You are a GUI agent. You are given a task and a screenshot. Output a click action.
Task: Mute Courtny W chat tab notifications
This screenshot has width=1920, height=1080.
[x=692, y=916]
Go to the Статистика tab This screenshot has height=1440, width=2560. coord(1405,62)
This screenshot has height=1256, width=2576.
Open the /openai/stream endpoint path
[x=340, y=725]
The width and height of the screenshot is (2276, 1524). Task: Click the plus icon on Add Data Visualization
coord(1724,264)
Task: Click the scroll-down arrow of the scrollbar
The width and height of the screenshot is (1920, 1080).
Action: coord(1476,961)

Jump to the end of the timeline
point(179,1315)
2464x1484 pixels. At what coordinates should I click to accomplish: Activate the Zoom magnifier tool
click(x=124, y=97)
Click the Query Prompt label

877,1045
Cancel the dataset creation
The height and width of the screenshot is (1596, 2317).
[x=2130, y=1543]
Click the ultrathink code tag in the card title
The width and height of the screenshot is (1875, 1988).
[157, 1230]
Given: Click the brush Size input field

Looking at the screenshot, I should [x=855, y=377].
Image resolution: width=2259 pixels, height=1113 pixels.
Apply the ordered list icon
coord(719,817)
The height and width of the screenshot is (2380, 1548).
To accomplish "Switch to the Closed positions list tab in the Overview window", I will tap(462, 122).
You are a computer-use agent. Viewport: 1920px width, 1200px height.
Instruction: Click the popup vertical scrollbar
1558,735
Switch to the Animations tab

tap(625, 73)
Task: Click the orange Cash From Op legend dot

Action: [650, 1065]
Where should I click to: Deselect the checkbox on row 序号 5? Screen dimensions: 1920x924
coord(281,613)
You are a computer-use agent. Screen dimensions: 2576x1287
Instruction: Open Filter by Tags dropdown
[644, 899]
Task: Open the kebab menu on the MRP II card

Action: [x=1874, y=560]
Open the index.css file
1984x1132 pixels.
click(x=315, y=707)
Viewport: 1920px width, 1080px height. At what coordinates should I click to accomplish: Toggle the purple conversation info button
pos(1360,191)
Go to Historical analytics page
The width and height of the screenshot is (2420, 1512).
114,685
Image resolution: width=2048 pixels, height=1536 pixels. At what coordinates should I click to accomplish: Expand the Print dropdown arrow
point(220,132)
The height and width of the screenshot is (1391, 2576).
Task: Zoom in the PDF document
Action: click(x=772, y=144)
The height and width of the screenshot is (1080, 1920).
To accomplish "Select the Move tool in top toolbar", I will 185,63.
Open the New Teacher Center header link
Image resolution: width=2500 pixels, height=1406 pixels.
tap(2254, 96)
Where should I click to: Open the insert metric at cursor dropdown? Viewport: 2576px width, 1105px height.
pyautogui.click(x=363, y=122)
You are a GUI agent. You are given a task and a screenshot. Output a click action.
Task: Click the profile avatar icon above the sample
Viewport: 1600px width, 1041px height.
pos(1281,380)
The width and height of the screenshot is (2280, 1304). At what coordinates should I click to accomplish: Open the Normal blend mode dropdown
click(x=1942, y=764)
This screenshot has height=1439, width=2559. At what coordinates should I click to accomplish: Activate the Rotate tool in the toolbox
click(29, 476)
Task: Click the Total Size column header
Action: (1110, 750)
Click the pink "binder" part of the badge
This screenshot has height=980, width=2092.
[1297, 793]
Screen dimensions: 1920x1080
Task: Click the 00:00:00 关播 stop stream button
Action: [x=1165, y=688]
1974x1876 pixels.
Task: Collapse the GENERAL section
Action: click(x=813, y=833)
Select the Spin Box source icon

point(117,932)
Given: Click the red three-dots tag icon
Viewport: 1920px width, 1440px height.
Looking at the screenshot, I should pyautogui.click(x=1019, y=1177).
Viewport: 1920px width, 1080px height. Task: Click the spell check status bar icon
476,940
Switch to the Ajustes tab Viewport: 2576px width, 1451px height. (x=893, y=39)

┄┄┄┄┄┄

### Problem statement
What is wanted is a copy of every line in the listing that includes the word "computer".

### Answer area
You are a computer-use agent. Viewport: 1920px width, 1200px height.
You are a computer-use agent. Screen dimensions: 2576x1287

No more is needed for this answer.